I just sat there, too numb to respond. That was the question! Why didn't I realize I had it all, the whole enchilada? Why had I betrayed everyone that I loved, and that loved me, for a fling with a conceited, self-centered jackass?
"Father, do you think I am mentally ill? Could that be why I did such an awful thing? Maybe I should just join an order of nuns and go to some far away place to work with AIDS victims. That would cleanse my soul of sin, wouldn't it?" I asked.
"If you left your family to do that, I would think you are mentally ill. God isn't looking for people that want to torture themselves. People do those things to help others, not as some sick kind of self-determined retribution, or punishment!" preached Father McKenzie. "Come with me for a minute, Eleanor."
I followed him to the door as he stood just beyond it. He pointed to the two-dozen or so people sitting in the church, praying.
"Look at all the lonely people, Eleanor. See Mr. Peak over there? His wife was extremely over-weight. She had diabetes, high blood pressure, and very bad circulation, but that did not stop her from eating everything in sight! She had a massive stroke and died at age 43. He is alone and heart-broken."

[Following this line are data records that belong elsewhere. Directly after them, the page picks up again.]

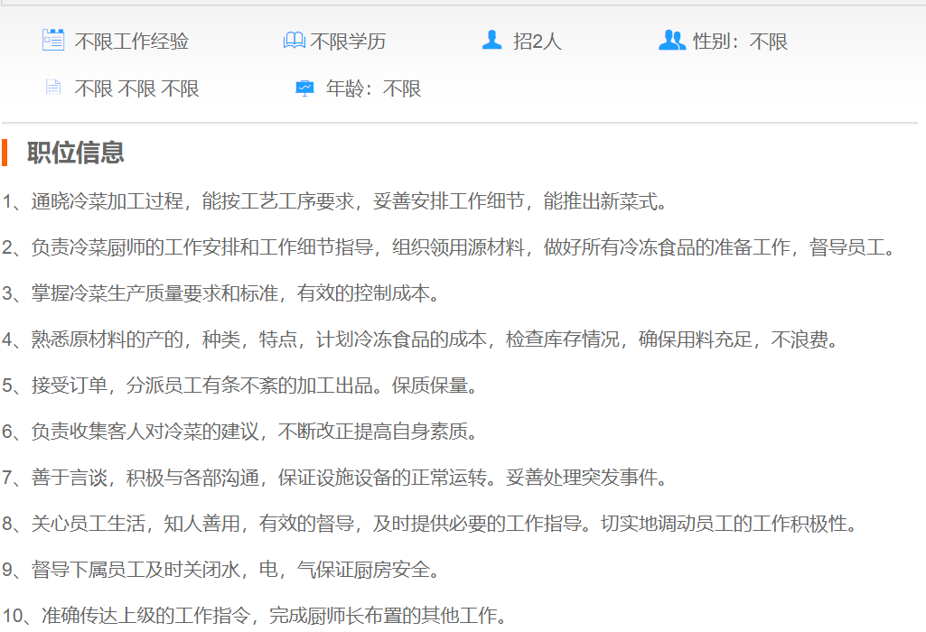Click the 不限学历 education label

coord(348,42)
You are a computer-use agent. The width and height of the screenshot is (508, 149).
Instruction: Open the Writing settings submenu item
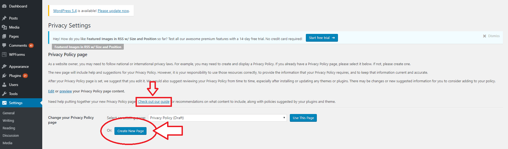tap(8, 120)
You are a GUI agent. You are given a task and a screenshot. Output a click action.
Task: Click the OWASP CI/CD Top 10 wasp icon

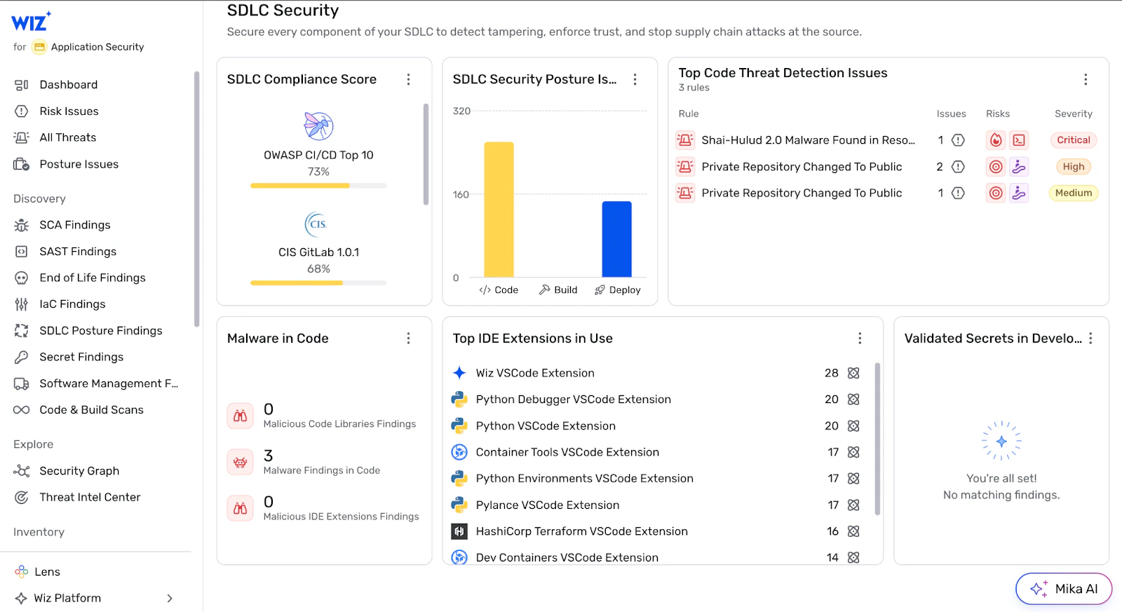coord(318,126)
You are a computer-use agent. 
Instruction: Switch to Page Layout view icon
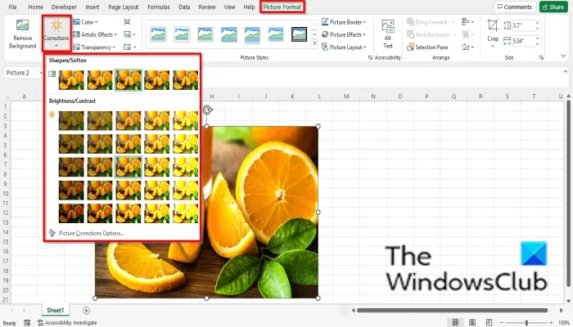472,322
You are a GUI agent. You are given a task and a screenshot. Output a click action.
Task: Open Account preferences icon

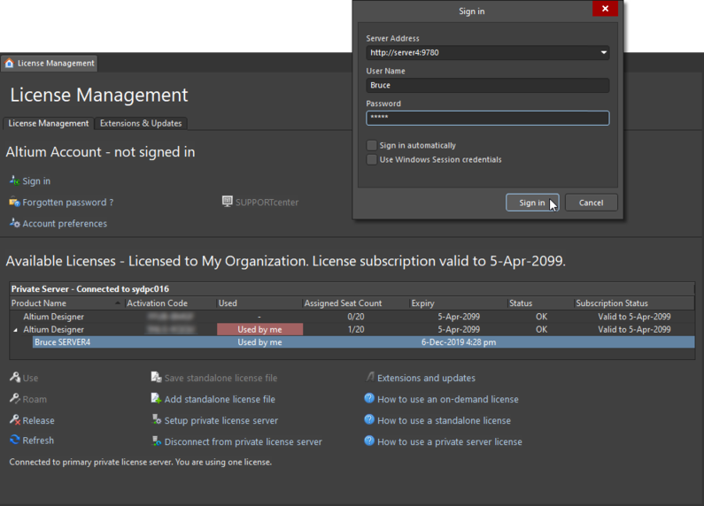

"Look at Tom Fiona in front. Every day he comes here and begs God to forgive him for hitting a minivan and hurting two small children, while he was driving drunk. Every night he goes out drinking and drives home! His wife left him years ago and his kids won't speak to him," observed the clergyman.
"To the left is Mrs. Martin. She is a widow at 49. Her husband smoked two packs a day. He died from cancer last year," revealed the old priest.
"The fellow in the last pew is always trying to score oxycontin, except when he is here, in the church. Just two rows in front of him is a woman that has shared needles with every addict within 100 miles. Take a good look. I want you to know where all the lonely people come from! They, or their loved ones, made bad decisions, very bad decisions," he concluded.
"That is the human condition, Eleanor. People mess up all the time, but some learn from their mistakes and some don't. It isn't mental illness so much as it's human frailty. Compared to a fatal stroke from selfishly being a glutton for forty years, driving drunk and hurting others, smoking two packs a day and getting cancer, or risking aids, hepatitis, and/or jail, your offense is minor. There is a chance it can be rectified. That will depend on you, what you have learned, and what you are made of," stated Father McKenzie.
He led me back inside the office and again sat me down. I was trying to absorb everything this wise old man was telling me.
"Frankly, Eleanor, I honestly wonder if you have what it takes. You have always been on top. You've always been a winner. You haven't had to work and struggle when all appeared to be lost. You are being tested, and thus far, you have failed. You yielded to temptation."
He was right! I had always had things my way. I used my looks, abilities, brains, and charm to get everything I had ever wanted. I had never known bad times. Breaking a nail really wouldn't count as hard times.
"The brunt of the test, the most difficult part, is still to come," promised Father McKenzie. "What are you going to do now? Ted asked for a divorce. Do you really believe it was because he hates you? Could it be that you have hurt him tremendously with your betrayal and he doesn't know any other way to respond? You have compromised his masculinity by giving your body to another man. As your husband, he rightly demands that he be the only one to enjoy carnal pleasures with you."
"I have betrayed him, as you keep pointing out. What can I do to change that?" I cried.
"Absolutely nothing, Eleanor. No one can relive the past. Remember the people I pointed out to you in the church? They made bad decisions and had neither the strength nor discipline to change. God will forgive them, and you, for that matter. Your problem is here on earth," he reminded me. " You must decide if you want to stay with Ted. If you do, then you cannot agree to a divorce. You must change your self-centered approach to your life."
"Isn't the decision his, Father?" I asked. "Doesn't he have to want to stay married to me?"